[Search for users] [Overall Top Noters] [List of all Conferences] [Download this site]

Conference bulova::decw_jan-89_to_nov-90

Title:	DECWINDOWS 26-JAN-89 to 29-NOV-90
Notice:	See 1639.0 for VMS V5.3 kit; 2043.0 for 5.4 IFT kit
Moderator:	STAR::VATNE

Created:	Mon Oct 30 1989
Last Modified:	Mon Dec 31 1990
Last Successful Update:	Fri Jun 06 1997
Number of topics:	3726
Total number of notes:	19516

428.0. "Excessively slow client application startup times" by QUARK::LIONEL (The dream is alive) Fri Mar 17 1989 10:25

I wonder if I'm doing something wrong...

Lots of people tell me how wonderful it is to run an application on a big
server and have the display on a workstation client.  So I try it - on
our 8800, I do a SET DISPLAY/CREATE/NODE=QUARK:: and try running a few
applications.  The results are so poor, there has to be something amis.

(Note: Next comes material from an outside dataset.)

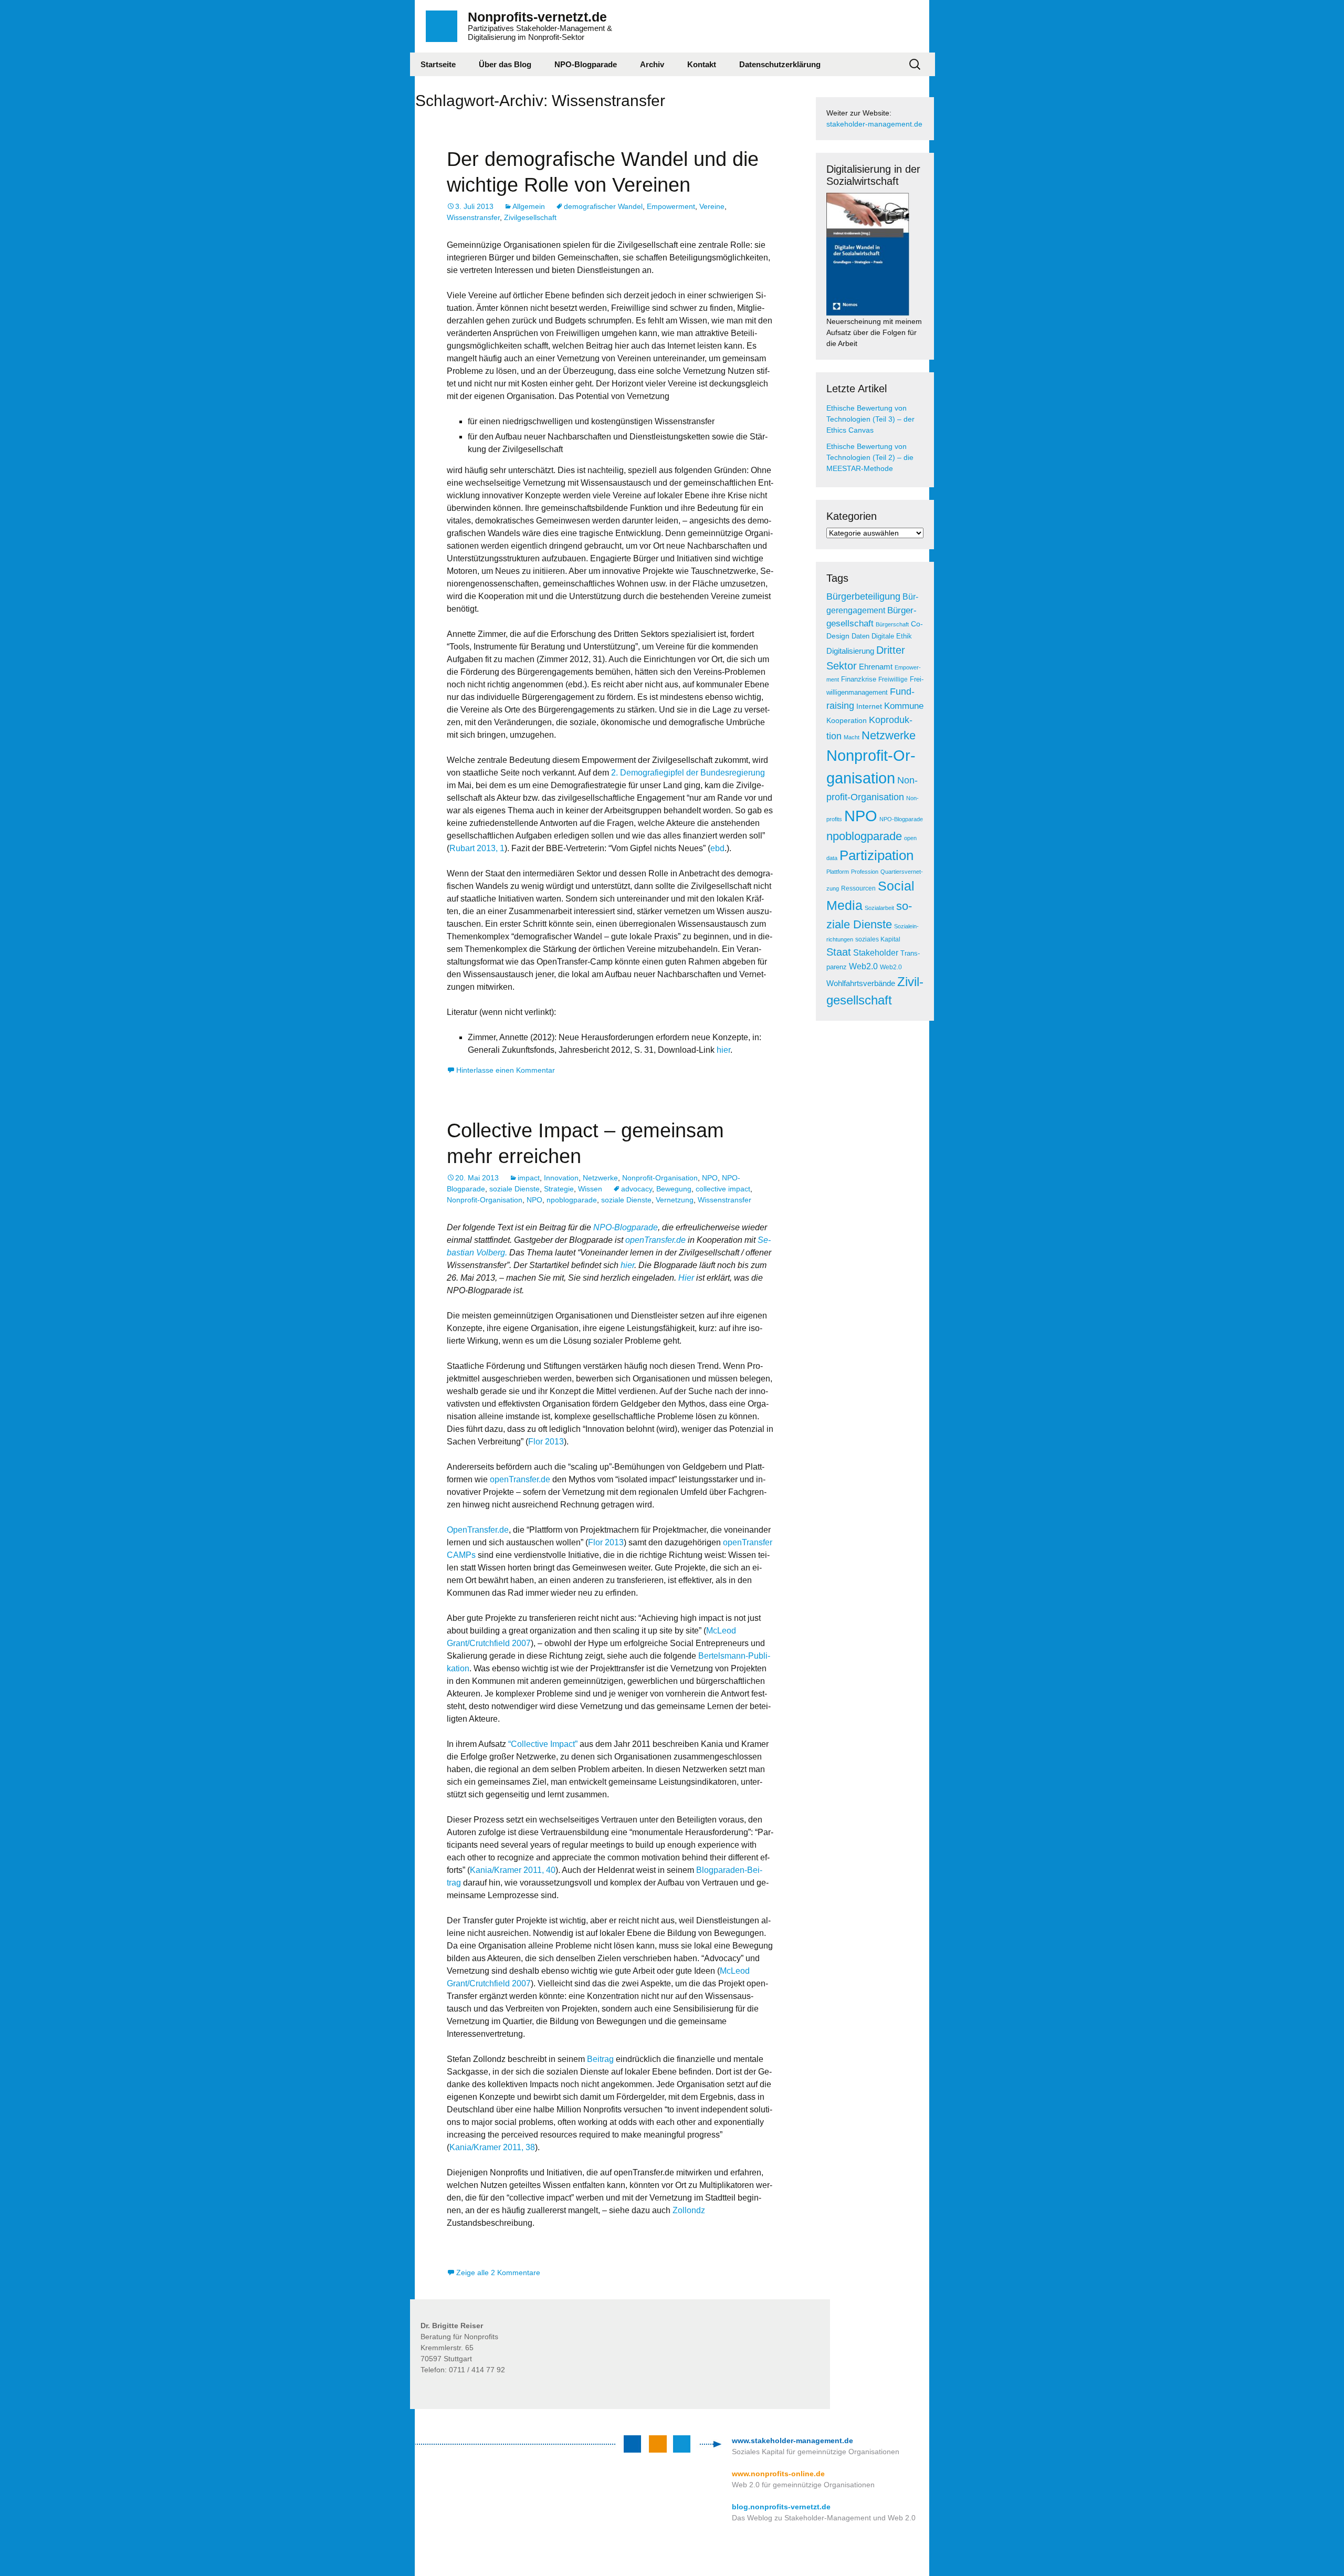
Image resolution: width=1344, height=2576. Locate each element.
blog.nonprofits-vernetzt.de (781, 2506)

The first thing I tried was running the new DECwindows debugger.  The 8800
is running V5.1, but has the T5.2 debugger installed; my VSII/GPX has
T5.2-410.  After THREE MINUTES, the first debugger window started to appear.
Four minutes elapsed before all windows were present.  Clicking on a menu
required about 5-7 seconds before the pulldown menu appeared.  However,
I could not get very far before I got "connection aborted".  (Yes, I've
read the note about the server retry logical, and will ask our system managers
to define it, but I don't think that should affect startup time.)

Next I tried DECW$MAIL - Two minutes for the window to appear.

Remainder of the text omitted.